Lolita Shante Gooden (born March 8, 1970), better known by her stage name Roxanne Shante, is an American rapper. Born and raised in the Queensbridge Projects of Queens, New York City. Shante first gained attention through the Roxanne Wars and was part of the Juice Crew. The 2017 film, Roxanne Roxanne, is a dramatization of Shante's life.

Early life and career 
Shante was born March 8, 1970. In 1984, she met Mr. Magic and Marley Marl outside the Queensbridge housing project. They discussed U.T.F.O., since the rap trio had failed to make an appearance at a concert.

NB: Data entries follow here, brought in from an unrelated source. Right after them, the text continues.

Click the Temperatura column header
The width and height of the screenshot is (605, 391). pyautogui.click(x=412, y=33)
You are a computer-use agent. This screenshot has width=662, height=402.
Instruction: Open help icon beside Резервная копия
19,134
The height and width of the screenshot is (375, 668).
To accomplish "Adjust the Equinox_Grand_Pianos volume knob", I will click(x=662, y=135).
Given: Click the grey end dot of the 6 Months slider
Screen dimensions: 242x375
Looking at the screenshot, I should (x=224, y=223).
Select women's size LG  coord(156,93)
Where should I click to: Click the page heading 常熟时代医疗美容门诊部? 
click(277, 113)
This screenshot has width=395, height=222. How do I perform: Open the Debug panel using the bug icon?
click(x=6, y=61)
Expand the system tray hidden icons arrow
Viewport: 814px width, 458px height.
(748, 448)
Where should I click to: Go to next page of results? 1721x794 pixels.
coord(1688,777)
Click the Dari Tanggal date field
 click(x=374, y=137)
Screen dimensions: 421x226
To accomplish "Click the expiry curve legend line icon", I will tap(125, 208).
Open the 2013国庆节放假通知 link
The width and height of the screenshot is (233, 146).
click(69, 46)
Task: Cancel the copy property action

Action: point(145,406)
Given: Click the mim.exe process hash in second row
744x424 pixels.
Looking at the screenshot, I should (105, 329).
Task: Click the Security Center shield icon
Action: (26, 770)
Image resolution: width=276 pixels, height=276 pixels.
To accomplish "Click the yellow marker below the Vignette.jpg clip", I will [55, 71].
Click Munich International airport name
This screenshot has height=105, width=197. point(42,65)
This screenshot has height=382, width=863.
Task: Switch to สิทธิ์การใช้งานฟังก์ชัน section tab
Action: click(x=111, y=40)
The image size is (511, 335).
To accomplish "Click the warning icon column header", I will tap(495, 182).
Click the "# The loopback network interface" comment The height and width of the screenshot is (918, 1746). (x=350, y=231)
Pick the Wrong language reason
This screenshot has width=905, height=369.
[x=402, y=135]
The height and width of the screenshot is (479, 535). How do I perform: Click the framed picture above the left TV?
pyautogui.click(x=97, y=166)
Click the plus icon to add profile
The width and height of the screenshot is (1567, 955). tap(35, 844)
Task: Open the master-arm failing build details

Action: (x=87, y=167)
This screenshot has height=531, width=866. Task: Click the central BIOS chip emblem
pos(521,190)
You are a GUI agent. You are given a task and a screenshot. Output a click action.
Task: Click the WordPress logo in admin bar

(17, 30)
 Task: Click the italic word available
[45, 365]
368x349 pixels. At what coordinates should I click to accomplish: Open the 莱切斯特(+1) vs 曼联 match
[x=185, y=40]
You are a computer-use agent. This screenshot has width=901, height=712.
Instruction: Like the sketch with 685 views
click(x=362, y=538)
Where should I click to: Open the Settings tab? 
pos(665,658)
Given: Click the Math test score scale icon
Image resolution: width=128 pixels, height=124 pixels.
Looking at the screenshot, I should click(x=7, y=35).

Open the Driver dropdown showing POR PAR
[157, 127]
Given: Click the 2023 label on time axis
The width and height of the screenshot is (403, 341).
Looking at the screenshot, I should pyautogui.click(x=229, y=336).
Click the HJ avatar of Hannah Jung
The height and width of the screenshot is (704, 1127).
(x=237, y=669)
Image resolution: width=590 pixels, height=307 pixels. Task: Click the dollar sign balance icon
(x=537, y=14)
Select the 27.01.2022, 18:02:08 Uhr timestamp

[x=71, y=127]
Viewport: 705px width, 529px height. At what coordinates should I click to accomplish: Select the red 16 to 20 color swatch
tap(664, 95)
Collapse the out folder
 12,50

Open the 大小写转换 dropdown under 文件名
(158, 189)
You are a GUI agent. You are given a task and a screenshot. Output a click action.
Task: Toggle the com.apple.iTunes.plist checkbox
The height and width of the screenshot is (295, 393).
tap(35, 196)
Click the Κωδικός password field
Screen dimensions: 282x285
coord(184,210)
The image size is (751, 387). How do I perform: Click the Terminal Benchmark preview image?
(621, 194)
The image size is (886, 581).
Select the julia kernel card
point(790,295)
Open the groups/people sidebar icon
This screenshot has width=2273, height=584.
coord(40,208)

U.T.F.O. had recently released a single called "Hanging Out," which did not gain much critical acclaim; however, the B-side "Roxanne, Roxanne", about a woman who would not respond to their advances, became a hit. Shante, who was a member of the Juice Crew, was contracted to write a track in rebuttal to U.T.F.O.'s rap, posing as the Roxanne in the U.T.F.O. song. Marley Marl produced the song "Roxanne's Revenge" using the original beats from an instrumental version of "Roxanne, Roxanne". The track became an instant hit and made Shante, only 14 years old at the time, one of the first female MCs to become very popular. Following this, the "Roxanne Wars" started, and Shante continued to rap and started touring with her producer, the Real Roxanne.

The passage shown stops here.